Juan, hijo de un poderoso transportador de la región, llegó ataviado con un traje de equipo profesional y una bici de carreras. Nairo tenía una pantaloneta cualquiera, los Croydon roídos y la bicicleta pesada, incómoda. El pueblo se paralizó por un desafío que no fue tal: Nairo Alexánder lo derrotó en las primeras ramplas del Alto de Soto.  Los 400 mil pesos fue la primera plata importante que le entró a los Quintana-Rojas por culpa del ciclismo.
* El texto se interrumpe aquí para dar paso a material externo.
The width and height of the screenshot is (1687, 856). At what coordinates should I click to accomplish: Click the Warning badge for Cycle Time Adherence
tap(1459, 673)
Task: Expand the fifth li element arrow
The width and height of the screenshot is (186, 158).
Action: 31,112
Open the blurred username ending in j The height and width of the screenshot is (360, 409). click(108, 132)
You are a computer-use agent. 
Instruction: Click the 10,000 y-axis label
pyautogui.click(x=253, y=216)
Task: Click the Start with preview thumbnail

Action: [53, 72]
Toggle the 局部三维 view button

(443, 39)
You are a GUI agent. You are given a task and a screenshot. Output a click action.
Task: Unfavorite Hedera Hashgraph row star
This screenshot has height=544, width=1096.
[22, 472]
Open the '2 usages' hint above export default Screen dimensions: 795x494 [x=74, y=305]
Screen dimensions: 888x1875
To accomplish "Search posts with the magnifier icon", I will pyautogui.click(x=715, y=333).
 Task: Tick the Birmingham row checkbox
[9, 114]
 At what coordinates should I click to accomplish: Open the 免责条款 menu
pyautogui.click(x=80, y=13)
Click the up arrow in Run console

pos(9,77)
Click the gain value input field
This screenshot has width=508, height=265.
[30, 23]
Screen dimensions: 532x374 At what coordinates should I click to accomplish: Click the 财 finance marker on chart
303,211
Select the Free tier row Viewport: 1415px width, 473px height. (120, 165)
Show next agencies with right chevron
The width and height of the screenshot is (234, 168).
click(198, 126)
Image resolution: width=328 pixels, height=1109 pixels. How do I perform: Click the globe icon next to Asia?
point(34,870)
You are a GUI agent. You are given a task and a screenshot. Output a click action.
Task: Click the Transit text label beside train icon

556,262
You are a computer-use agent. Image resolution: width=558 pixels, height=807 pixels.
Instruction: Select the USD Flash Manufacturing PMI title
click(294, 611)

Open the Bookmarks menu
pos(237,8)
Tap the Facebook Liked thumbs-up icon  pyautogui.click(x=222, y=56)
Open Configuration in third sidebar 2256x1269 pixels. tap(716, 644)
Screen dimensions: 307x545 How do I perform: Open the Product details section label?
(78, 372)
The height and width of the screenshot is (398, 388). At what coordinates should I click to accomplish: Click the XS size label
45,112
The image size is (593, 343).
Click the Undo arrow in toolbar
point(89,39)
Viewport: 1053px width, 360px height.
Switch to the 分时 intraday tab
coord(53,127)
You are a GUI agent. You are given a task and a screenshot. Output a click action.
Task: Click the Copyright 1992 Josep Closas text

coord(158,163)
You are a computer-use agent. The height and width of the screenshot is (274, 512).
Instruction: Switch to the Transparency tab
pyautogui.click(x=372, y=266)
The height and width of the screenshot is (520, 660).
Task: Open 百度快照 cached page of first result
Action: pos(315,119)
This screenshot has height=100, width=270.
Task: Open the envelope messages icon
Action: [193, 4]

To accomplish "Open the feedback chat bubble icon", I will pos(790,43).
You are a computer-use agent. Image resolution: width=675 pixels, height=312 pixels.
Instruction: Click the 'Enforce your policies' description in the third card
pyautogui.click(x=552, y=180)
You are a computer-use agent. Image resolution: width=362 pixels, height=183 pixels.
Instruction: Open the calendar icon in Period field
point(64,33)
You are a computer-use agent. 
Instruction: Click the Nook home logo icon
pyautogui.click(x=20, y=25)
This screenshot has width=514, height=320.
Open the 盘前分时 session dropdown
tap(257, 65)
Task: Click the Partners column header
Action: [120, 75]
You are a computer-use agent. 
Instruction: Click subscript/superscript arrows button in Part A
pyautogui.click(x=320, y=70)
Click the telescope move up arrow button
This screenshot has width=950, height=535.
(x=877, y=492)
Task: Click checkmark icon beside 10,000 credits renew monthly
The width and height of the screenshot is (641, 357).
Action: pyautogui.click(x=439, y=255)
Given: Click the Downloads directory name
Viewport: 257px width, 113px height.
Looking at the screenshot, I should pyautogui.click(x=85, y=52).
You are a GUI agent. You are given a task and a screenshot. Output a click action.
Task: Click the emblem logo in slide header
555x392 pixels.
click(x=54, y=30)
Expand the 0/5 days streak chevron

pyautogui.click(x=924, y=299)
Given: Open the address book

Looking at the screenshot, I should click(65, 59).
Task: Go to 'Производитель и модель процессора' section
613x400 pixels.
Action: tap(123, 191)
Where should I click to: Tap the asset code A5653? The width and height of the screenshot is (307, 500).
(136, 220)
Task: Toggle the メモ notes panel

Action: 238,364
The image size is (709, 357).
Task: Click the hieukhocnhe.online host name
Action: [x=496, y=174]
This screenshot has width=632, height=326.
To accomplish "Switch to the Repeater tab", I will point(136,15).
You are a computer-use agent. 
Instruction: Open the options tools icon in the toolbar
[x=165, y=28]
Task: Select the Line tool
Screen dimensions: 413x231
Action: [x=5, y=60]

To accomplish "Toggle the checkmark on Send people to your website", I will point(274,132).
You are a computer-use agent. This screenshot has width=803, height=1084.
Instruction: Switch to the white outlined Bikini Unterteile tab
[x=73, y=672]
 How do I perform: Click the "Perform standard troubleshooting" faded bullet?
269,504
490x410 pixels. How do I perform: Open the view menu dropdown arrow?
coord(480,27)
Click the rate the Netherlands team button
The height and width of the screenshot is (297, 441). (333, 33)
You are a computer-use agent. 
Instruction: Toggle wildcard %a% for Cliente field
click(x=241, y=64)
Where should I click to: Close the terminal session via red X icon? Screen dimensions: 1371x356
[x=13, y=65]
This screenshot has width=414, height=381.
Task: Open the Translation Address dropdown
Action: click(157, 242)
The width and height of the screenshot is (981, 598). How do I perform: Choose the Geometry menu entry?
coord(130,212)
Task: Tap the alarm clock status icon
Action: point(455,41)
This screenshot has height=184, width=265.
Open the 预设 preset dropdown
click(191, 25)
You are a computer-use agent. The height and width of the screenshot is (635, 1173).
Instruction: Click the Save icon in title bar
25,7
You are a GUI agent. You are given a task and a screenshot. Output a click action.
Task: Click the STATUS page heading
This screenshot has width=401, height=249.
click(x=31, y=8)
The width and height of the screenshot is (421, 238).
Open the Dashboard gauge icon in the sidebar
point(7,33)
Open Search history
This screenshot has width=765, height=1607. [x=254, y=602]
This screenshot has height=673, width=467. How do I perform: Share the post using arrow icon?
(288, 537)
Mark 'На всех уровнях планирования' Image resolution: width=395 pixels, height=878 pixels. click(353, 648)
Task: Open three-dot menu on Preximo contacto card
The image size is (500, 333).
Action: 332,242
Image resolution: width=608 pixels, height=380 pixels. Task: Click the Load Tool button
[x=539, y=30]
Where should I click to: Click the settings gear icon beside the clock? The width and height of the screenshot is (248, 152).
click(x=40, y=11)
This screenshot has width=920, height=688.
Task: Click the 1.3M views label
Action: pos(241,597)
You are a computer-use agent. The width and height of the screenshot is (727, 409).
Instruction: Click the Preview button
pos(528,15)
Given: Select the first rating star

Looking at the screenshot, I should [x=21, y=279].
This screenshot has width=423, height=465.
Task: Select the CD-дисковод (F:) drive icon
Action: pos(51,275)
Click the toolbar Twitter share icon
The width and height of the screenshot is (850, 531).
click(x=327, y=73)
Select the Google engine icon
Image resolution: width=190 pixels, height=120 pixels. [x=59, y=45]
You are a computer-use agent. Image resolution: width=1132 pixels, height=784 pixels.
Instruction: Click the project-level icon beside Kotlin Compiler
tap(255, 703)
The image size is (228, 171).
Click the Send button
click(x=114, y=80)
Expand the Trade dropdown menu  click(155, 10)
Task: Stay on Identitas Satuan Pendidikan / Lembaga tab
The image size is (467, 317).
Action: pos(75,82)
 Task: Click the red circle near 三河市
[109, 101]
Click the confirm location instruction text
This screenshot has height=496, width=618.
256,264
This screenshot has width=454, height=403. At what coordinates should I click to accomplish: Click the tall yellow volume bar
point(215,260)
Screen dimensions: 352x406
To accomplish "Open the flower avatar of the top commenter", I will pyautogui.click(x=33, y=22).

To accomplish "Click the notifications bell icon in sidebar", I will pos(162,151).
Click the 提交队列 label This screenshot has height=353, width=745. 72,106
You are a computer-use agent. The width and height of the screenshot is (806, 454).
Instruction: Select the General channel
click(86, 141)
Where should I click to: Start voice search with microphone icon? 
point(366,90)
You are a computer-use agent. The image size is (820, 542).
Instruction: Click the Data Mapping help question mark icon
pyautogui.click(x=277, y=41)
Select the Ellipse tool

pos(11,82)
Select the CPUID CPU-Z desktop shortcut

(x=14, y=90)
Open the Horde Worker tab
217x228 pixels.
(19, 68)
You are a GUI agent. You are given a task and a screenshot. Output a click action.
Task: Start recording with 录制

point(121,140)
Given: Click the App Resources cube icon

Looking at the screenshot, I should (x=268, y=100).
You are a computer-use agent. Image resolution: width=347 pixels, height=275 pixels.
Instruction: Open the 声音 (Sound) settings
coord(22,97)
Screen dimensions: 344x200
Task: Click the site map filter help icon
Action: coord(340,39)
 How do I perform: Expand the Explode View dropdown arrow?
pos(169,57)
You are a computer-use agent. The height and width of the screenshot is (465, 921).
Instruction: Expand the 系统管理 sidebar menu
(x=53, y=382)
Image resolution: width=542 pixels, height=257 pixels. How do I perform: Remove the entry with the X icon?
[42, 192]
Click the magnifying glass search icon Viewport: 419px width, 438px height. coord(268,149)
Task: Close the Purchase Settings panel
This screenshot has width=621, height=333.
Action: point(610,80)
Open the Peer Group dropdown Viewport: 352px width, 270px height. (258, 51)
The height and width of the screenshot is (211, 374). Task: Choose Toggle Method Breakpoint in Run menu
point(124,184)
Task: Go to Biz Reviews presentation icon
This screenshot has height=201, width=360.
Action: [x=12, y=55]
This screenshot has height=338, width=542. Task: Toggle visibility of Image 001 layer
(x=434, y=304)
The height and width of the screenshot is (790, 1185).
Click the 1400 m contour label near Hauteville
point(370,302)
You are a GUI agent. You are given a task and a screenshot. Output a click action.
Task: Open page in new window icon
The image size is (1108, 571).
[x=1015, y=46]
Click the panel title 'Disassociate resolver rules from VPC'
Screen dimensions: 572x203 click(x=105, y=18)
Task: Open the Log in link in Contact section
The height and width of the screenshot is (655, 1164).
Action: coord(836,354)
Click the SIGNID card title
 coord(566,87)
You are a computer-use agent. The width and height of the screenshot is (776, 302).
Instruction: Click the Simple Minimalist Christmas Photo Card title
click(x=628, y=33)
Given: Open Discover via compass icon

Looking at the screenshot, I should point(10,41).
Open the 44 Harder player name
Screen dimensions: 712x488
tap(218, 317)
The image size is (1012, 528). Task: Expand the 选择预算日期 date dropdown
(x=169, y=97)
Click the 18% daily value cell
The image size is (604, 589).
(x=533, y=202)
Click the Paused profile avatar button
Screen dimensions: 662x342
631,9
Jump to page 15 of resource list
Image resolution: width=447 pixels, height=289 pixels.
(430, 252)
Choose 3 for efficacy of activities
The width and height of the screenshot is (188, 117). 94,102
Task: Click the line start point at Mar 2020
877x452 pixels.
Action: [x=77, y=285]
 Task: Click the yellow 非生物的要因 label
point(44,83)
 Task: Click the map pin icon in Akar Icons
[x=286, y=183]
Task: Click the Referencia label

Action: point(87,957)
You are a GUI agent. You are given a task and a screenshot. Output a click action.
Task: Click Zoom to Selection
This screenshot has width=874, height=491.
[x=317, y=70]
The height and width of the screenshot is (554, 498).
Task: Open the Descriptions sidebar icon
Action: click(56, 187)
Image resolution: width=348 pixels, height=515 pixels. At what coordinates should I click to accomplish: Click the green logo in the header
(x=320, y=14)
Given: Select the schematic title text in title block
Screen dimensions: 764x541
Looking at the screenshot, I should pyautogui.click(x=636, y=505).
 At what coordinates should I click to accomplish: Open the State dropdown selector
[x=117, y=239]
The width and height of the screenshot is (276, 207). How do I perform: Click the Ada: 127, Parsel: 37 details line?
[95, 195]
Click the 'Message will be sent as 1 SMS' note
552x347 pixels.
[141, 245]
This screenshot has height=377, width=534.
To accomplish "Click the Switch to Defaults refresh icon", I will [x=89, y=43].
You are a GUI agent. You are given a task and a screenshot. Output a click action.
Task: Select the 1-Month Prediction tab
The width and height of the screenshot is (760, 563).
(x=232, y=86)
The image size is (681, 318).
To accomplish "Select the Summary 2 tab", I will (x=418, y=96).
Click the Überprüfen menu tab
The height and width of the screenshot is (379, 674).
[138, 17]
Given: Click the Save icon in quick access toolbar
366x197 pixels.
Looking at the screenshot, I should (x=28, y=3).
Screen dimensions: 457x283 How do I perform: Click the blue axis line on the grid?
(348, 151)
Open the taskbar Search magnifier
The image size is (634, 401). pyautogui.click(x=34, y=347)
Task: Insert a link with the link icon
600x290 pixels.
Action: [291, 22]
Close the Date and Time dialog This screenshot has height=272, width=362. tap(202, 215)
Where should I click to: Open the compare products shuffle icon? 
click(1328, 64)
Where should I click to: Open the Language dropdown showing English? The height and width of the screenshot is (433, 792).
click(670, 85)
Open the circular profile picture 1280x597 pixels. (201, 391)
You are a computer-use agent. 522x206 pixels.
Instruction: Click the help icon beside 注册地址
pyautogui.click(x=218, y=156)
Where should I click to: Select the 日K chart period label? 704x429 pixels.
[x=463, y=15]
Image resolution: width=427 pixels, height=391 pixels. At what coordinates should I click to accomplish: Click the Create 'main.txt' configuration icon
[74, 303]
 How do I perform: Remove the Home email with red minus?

El resto eran billetes sueltos que ganaba en las competencias locales. Con eso, Nairo pagaba el transporte y ayudaba con la casa. Siempre fue un buen hijo. Rusbel Achagua, un entrenador local, fue el primero que le echó el ojo al joven portento. Don Luis y Rusbel intentaban convencer a los comerciantes del pueblo para que apoyaran al muchacho. Mientras tanto Nairo y su hermano Dayer se transformaban ocasionalmente en taxistas para ayudar en la economía del hogar.

Iba bien, pensaban incluso que sería el ciclista más joven en participar en la Vuelta a la Juventud. El sueño se truncó abruptamente: un taxi lo atropelló cuando recién cumplía 17 años. Lo recogieron exánime, lo llevaron a la clínica, no reaccionaba. Estaba en un coma profundo del que Don Luis y Doña Eloisa pensaron que nunca saldría. Pero Nairo era un luchador y un mes después despertó y seis meses pasaron para volver a subirse en una bicicleta y una década más adelante ganó el Giro, fue dos veces subcampeón del Tour, está a punto de ser campeón de la Vuelta a España y es el único ciclista en la tierra capaz de destronar a Chris Froome.

El secreto de su éxito fue haber ido muy lejos en el dolor.